Instagram: lavinyaofficial_ takip ederseniz sevinirim, beğendiğiniz replikler olursa onları paylaşabilirim ben biraz bulmakta zorlanıyorum çünkü.

***

Arslan cümlesini tamamlamadan odadan çıkıp albayın odasına gitti. Bende Pusat'ın yanına gitmek için çıktım odadan.

Bahçeye çıktığımda Pusat ve Gece'nin çimlerin üstünde oturup gülerek sohbet ettiğini gördüm.

Hızla yanlarına gittiğimde ikisi de gülerek bana baktılar.

"Ben kazandım sevgilim." Dedi Gece mutlulukla. "Ben demiştim sana sinirlenir ve öyle gelir diye." Gece cümlesini bitirdiğinde Pusat ayağa kalkıp şirin olduğunu düşündüğü bir şekilde gülümsedi.

"Çok sinirlenmedin değil mi İris'ciğim? Bak karargahtayız hatırlatayım. Ben senin için söyledim, sen merak ediyordun." Dedi hızlıca, bunları söylerken yavaş yavaş geriye doğru gidiyordu.

"Karargahtayız diye susuyorum Pusat, çıkalım bir karargahtan ben sana göstereceğim." Dedim ve Gece'nin yanına oturdum.

"Eee ne dedi? Yokmuş değil mi sevgilisi?" Diye sordu Gece.

"Bilmiyorum." Dedim. Pusat, Gece'nin diğer tarafına oturdu.

"Nasıl bilmiyorsun? Konuşmadınız mı?" Diye sordu.

"Tam sevgilisi olup olmadığını söyleyecekken albayın postası geldi, Arslan'ın da cümlesi yarım kaldı. Net bir cevap vermedi." Diye açıkladım.

"Hay ben böyle işe, zamanlamaya bak ya." Diye mırıldandı Pusat. "Bence yok ama, çünkü ben anlattığım zaman gülüp 'böyle saçma bir konu yüzünden mi benden kaçıyor kaç gündür?' diye sordu." Diye devam etti.

"Belki sadece küçüklük arkadaşı olarak gördüğü için öyle söyledi." Dedim. "Ben onu nasıl çocukluk arkadaşı olarak görüyorsam o da öyle görüyordur belki." Diye devam ettim. Bu cümlenin gerçek olma olasılığı neden canımı yakmıştı?

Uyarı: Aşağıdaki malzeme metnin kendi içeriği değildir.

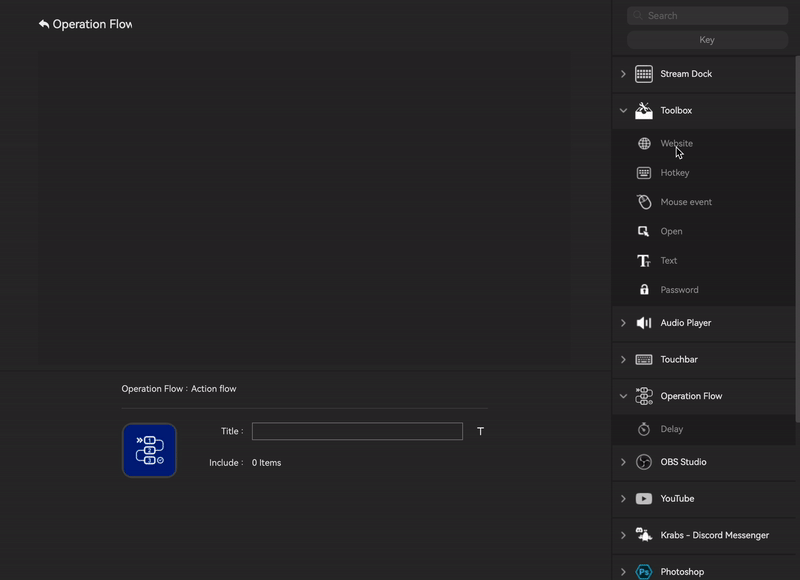Viewport: 800px width, 580px height.
Task: Select the Hotkey keyboard icon
Action: click(x=644, y=173)
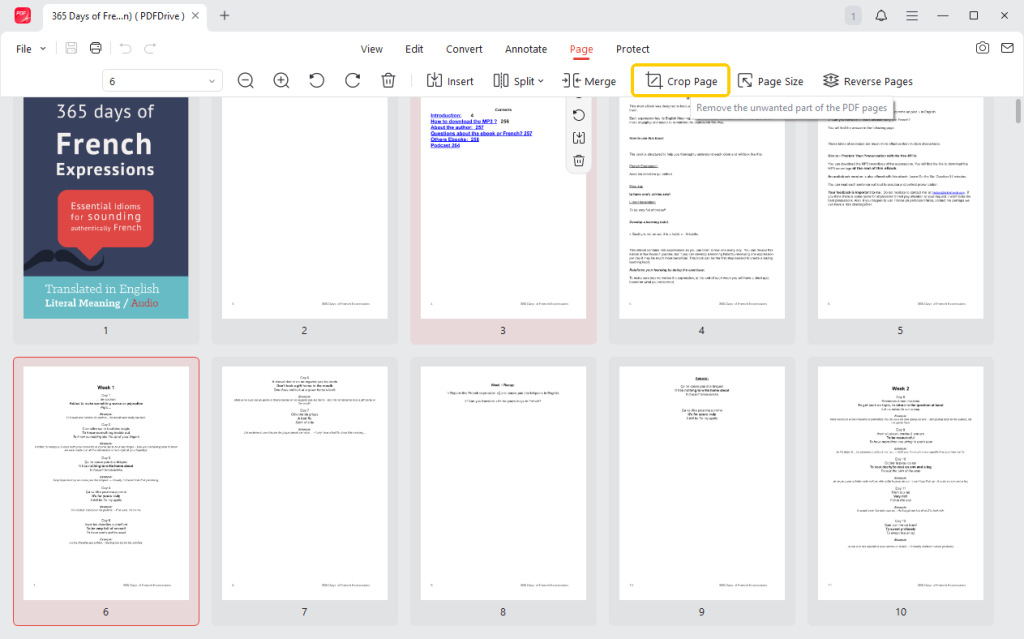This screenshot has height=639, width=1024.
Task: Switch to the Annotate tab
Action: point(526,49)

Sonuçta benim hayatımdaki tek aşk vatan aşkıydı, öyle olmalıydı.

"Saçmalama İris." Dedi ikisi aynı anda.

Omuz silkip ayağa kalktım ve karargaha doğru yürümeye başladım.

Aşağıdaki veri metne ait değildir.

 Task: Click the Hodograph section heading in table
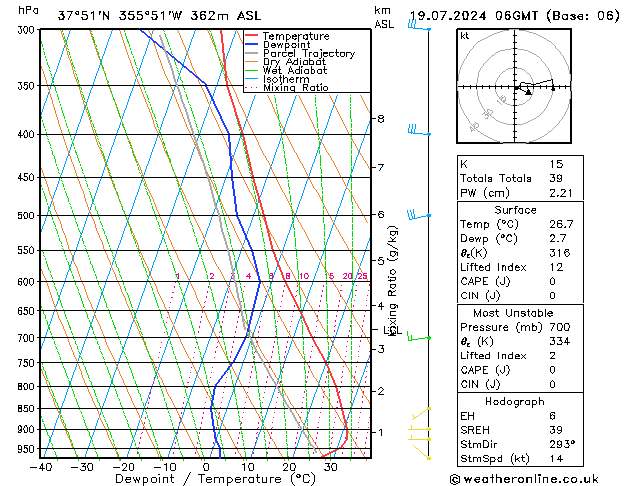point(515,401)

Odaya tekrar geldiğimde timin içeride olduğunu gördüm, Arslan hariç bütün tim buradaydı. Albayla konuşacakları bitmemiş miydi acaba?

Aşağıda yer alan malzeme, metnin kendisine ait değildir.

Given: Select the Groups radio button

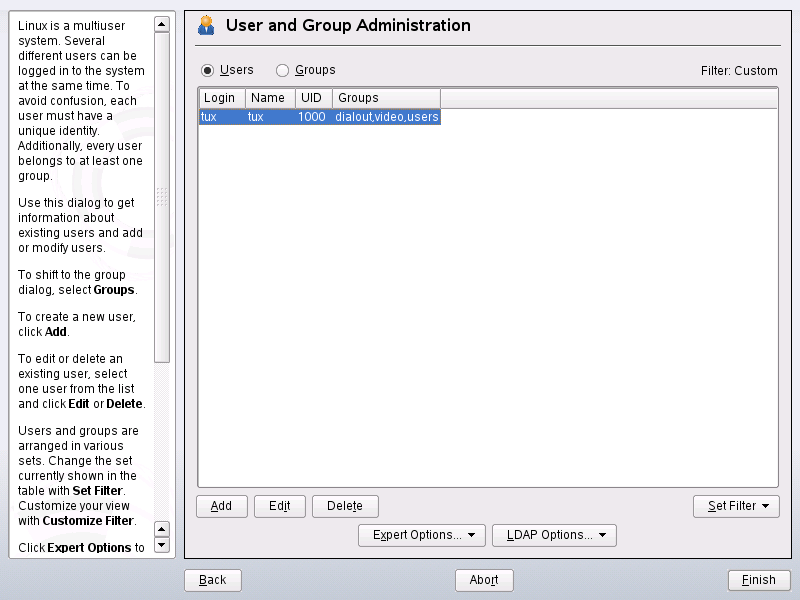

Odaya girdiğimde tim anında kalkıp hazır ola geçti. "Rahat, günaydın beyler." Dedim ve koltuklardan birine oturdum.

"Günaydın komutanım." Dedi Koray yerine oturarak. Diğerleri de günaydın dediler ve sohbetlerine kaldıkları yerden devam ettiler.

"Ben hâlâ Lewis'i unutamıyorum ama ya." Deyip kocaman bir kahkaha attı Meriç. "Keşke videoya çekseydik komutanım, bakıp bakıp gülerdik." Dedi kahkahalarının arasından. Benim de dudaklarım hafifçe yukarıya kıvrılmıştı.

"Sen video olmadan da gülüyorsun Meriç." Dedi gülerek Alaz.

"Komutanım o anları hafızamdan silemiyorum ki, çok komikti. 'Hayır, hayır bunu yapamazsınız! Sizi mahvederim! Yapamazsınız! Hayır!' Ölmeden önce bile bizi tehdit etti şerefsiz, sonu da diri diri köpeklere yem olmak oldu." Deyip tekrardan güldü Meriç. Arada sesini kalınlaştırarak Lewis'in taklidini yapmıştı.

Tim, Meriç sayesinde kahkahalara boğulmuştu bile. Bu sırada Arslan odaya girmişti. Tim Arslan'ın geldiğini gördüğünde hemen kalkıp hazır ola geçti.

Arslan bir şey söylemeden el hareketiyle time oturmalarını söyledi, o da en uçtaki koltuğa oturup arkasına yaslandı, kollarını birbirine doladı ve dalgın bir şekilde yerdeki fayansları seyretmeye başladı.

Albayla her ne konuştuysa bu Arslan'ın pek hoşuna gitmiş gibi görünmüyordu. Sinirli ve üzgün gibiydi.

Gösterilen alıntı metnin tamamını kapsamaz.